Welcome to the Powered by Tasty Bytes - Zero to Snowflake Quickstart focused on Semi-Structured Data Processing!
Within this Quickstart, we will learn about processing Semi-Structured Data in Snowflake by diving into the VARIANT Data Type, Semi-Structured Data Processing combining Dot Notation and Lateral Flattening as well as View Creation and Snowsight Charting.
For more detail on Semi-Structured Data in Snowflake please visit the Semi-Structured Data Overview documentation
Within this Quickstart we will follow a Tasty Bytes themed story via a Snowsight SQL Worksheet with this page serving as a side by side guide complete with additional commentary, images and documentation links.
This section will walk you through logging into Snowflake, Creating a New Worksheet, Renaming the Worksheet, Copying SQL from GitHub, and Pasting the SQL we will be leveraging within this Quickstart.

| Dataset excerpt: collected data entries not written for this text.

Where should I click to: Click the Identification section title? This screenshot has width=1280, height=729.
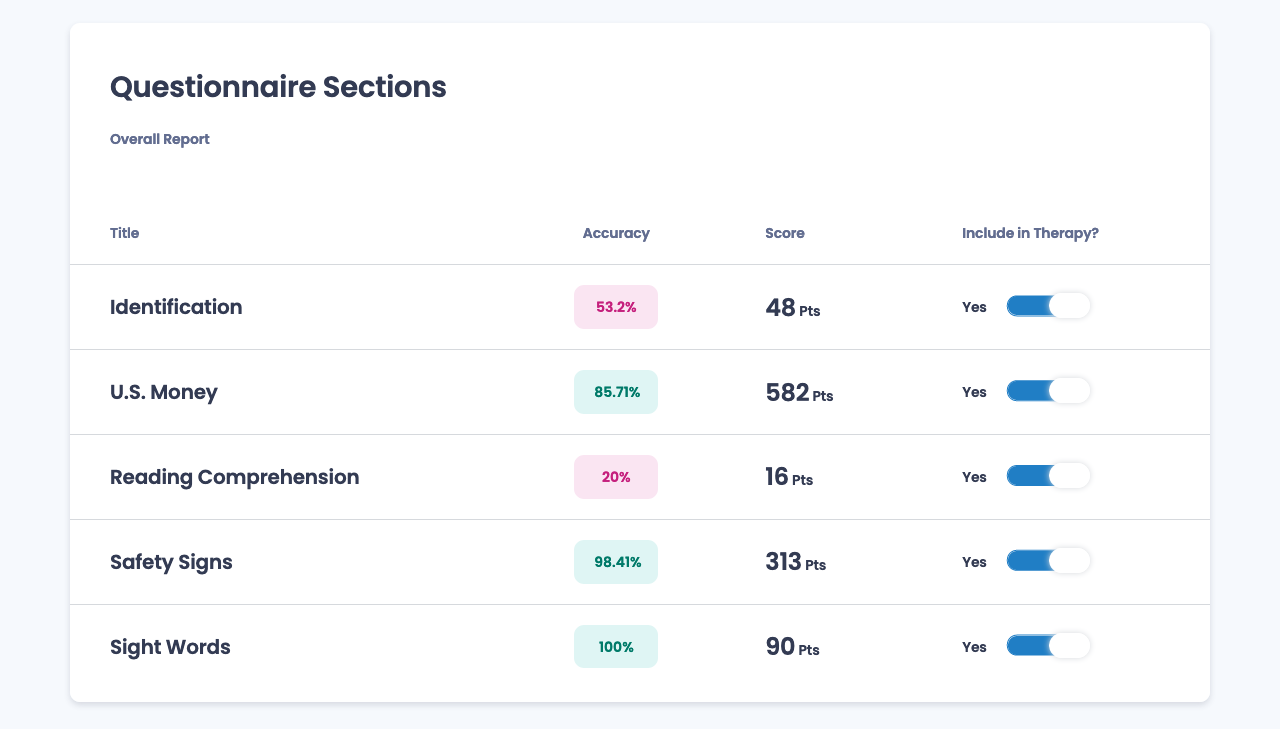pyautogui.click(x=176, y=307)
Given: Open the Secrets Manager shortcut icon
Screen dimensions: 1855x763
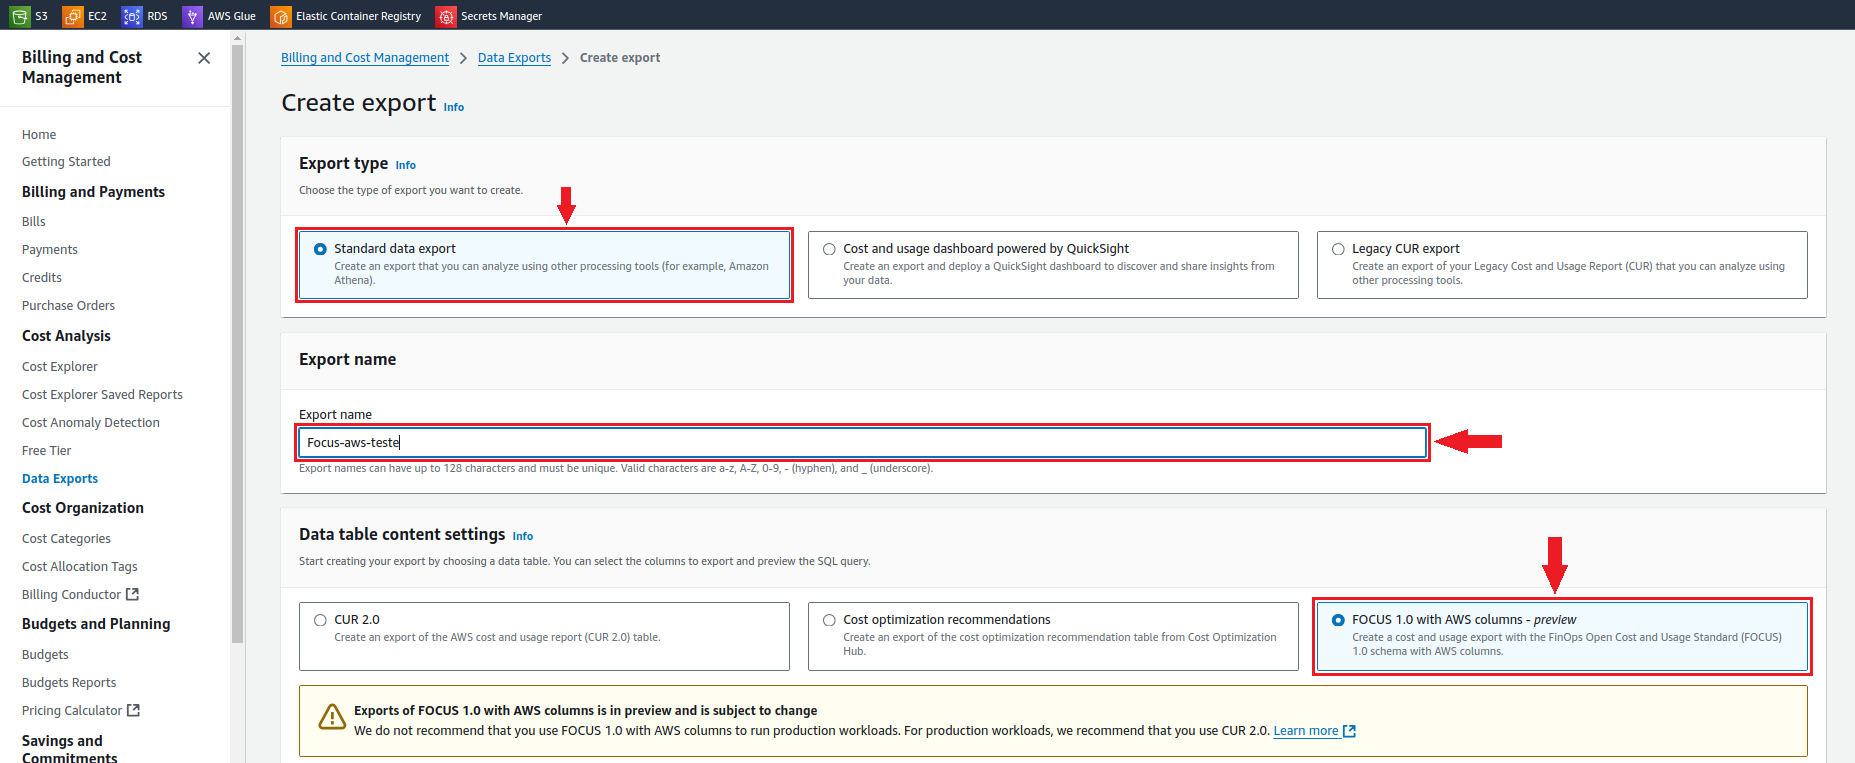Looking at the screenshot, I should pos(446,16).
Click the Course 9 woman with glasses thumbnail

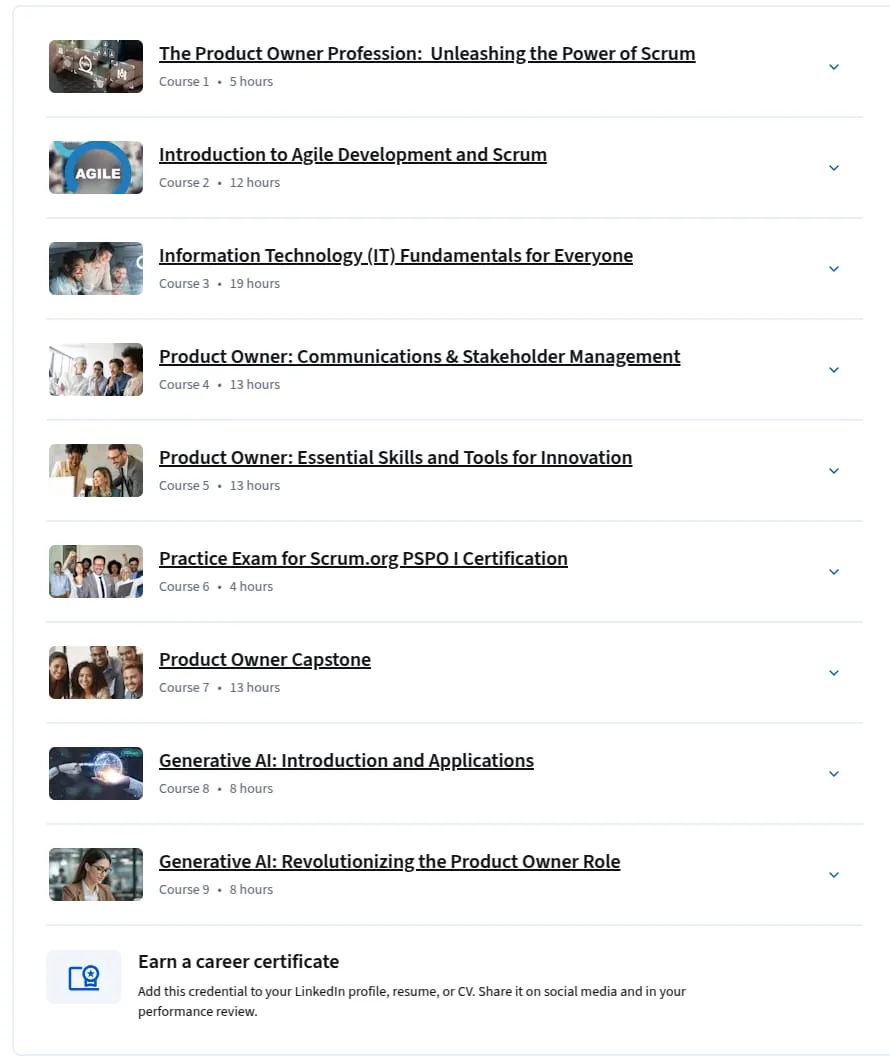click(96, 874)
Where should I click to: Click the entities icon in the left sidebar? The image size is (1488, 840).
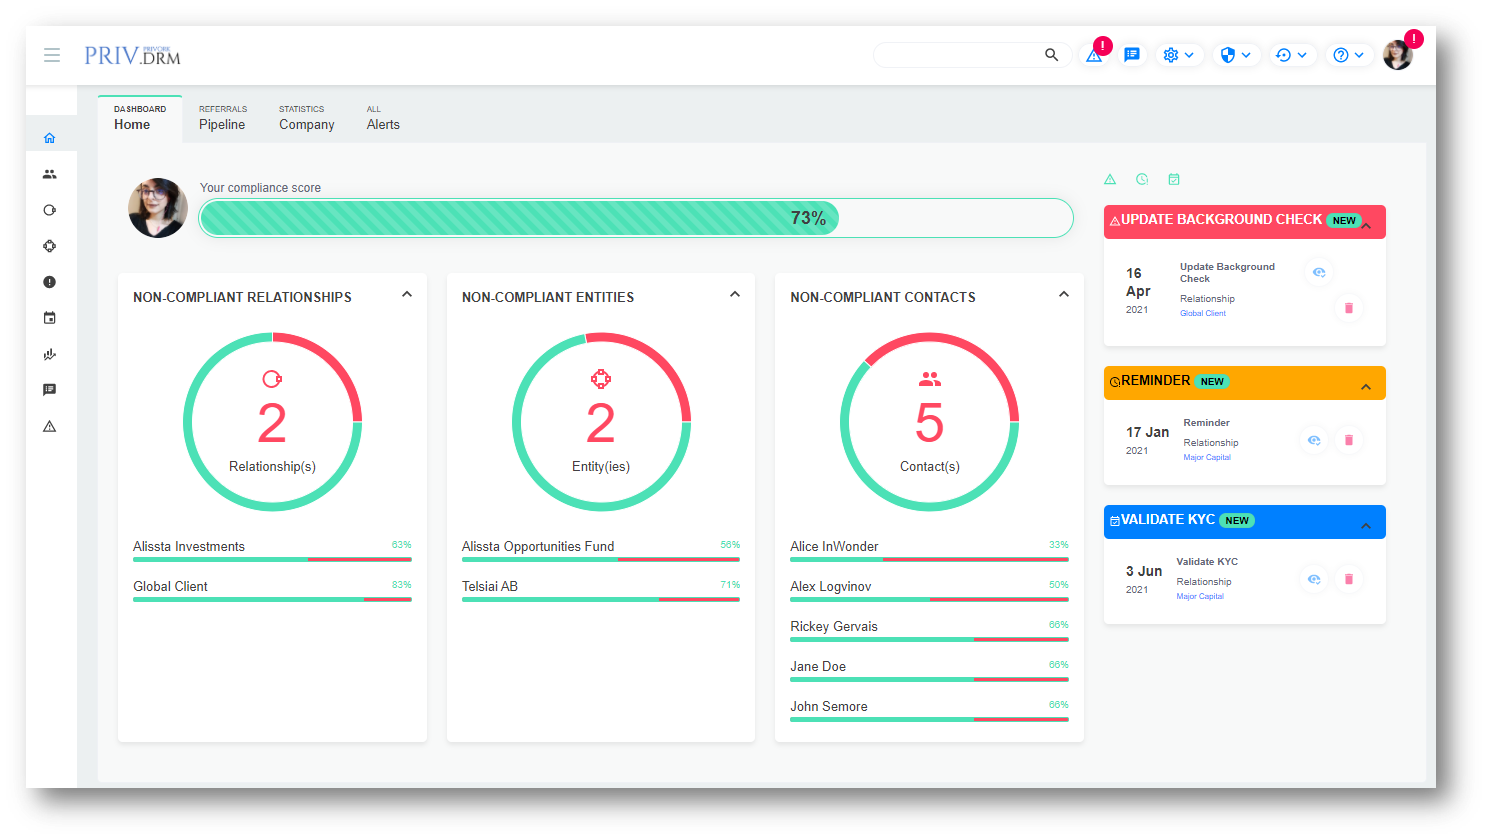click(50, 246)
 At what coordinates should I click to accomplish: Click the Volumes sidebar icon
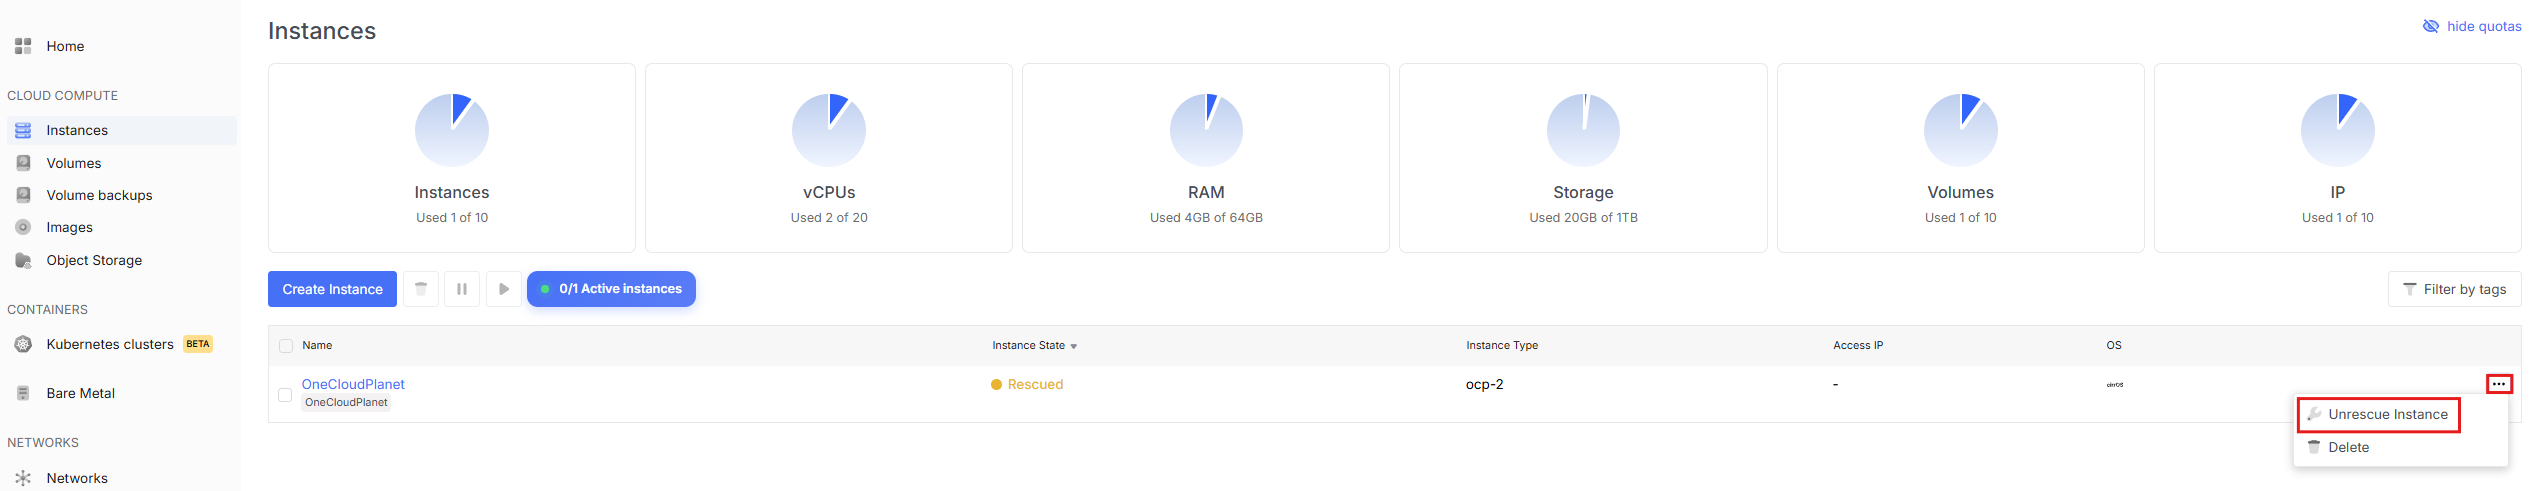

As a Tasty Bytes Data Engineer, we have been tasked with profiling our Menu data that includes a Semi-Structured Data column. From this menu table we need to produce an Analytics layer View that exposes Dietary and Ingredient data to our end users.
To begin, let's execute the first three queries together which will:
USE ROLE tasty_data_engineer; USE WAREHOUSE tasty_de_wh; SELECT TOP 10 m.truck_brand_name, m.menu_type, m.menu_item_name, m.menu_item_health_metrics_obj FROM frostbyte_tasty_bytes.raw_pos.menu m;
Within our output, we can see that the
menu_item_health_metrics_obj must be the Semi-Structured Data we were told contained the metrics we need to provide downstream.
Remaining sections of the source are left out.